# Activity
In the records, find every line with the word "computer" and copy it out.

# Provided entries
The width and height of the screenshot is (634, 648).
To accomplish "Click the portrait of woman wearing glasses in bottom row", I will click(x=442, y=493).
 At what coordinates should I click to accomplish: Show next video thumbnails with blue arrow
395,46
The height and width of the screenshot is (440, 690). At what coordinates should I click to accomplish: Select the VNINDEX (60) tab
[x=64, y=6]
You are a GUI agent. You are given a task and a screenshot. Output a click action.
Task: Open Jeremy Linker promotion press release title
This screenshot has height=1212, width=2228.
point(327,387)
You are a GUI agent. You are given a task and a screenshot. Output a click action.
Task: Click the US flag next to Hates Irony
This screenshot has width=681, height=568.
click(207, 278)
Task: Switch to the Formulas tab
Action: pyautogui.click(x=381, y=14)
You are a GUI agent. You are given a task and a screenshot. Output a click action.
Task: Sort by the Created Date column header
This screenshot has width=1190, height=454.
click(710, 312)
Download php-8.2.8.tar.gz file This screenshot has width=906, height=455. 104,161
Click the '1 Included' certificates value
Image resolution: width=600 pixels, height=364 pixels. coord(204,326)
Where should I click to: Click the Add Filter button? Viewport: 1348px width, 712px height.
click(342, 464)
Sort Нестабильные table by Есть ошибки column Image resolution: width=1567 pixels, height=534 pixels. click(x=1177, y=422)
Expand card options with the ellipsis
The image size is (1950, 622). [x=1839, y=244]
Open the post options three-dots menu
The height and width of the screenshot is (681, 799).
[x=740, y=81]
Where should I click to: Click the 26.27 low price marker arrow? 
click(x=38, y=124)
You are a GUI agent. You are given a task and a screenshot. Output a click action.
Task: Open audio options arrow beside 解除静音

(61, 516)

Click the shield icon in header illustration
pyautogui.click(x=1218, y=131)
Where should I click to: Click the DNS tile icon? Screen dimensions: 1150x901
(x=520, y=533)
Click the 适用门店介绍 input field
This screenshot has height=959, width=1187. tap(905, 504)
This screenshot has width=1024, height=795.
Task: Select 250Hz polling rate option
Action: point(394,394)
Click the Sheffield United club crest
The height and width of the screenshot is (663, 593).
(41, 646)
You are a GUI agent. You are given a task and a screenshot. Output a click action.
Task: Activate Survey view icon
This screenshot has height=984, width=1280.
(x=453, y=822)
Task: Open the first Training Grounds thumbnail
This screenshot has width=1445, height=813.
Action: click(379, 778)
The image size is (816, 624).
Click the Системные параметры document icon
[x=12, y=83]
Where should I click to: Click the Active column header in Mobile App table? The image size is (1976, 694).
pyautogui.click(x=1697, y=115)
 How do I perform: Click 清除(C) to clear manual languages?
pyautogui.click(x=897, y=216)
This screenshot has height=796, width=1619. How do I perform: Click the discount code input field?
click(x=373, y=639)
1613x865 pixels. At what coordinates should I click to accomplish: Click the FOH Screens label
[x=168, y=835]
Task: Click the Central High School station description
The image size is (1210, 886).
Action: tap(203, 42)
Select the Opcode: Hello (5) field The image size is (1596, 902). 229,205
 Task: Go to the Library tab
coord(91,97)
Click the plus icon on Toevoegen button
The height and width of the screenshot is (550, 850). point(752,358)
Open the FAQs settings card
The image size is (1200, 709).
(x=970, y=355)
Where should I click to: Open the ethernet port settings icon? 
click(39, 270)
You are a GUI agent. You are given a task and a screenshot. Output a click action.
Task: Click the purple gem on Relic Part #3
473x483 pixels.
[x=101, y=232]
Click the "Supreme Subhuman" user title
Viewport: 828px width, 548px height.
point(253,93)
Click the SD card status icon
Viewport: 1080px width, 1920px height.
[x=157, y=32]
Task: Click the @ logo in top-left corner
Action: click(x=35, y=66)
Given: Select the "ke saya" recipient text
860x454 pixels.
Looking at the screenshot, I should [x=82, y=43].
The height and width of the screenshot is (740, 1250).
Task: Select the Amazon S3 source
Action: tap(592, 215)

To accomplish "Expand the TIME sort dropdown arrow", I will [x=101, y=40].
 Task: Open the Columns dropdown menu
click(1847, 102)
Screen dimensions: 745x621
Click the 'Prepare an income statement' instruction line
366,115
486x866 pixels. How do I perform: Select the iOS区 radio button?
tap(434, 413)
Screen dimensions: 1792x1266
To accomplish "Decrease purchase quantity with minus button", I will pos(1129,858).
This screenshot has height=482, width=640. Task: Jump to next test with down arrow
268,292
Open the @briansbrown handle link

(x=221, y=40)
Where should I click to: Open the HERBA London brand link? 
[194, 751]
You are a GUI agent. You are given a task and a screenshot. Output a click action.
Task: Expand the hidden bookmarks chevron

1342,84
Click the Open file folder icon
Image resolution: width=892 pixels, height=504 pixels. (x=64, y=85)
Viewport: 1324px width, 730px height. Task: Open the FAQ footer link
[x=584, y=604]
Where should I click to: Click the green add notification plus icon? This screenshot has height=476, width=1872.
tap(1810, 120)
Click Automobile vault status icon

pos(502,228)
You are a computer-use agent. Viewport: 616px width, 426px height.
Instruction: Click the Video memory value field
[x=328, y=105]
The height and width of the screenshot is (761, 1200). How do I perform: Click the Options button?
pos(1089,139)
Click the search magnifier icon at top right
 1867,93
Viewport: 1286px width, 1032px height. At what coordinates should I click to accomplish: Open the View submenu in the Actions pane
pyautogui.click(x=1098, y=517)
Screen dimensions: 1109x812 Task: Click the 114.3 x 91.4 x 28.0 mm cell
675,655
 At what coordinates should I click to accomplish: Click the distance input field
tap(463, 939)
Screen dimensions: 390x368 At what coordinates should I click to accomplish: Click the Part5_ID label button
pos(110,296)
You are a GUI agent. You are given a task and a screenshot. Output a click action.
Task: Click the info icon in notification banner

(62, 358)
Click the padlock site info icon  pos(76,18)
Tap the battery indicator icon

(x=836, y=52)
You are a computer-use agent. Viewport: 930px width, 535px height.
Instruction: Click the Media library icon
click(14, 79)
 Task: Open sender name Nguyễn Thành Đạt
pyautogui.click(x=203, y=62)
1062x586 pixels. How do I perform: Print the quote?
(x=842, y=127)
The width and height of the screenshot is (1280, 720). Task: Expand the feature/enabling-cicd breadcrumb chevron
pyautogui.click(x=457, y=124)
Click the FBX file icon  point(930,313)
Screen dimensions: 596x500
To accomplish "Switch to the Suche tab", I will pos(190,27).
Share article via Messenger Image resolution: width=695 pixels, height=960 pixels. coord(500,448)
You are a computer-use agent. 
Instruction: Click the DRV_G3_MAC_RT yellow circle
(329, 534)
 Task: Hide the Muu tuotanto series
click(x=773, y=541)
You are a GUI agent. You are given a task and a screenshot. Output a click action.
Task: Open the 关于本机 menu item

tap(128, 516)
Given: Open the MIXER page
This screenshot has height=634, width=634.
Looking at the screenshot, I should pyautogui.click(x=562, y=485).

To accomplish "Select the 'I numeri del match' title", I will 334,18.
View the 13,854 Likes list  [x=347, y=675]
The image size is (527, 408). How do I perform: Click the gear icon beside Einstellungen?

# Response below
You are a computer-use agent. Viewport: 616px width, 426px height.
You are a computer-use agent. Viewport: 930px width, 535px height.
You are a computer-use agent. 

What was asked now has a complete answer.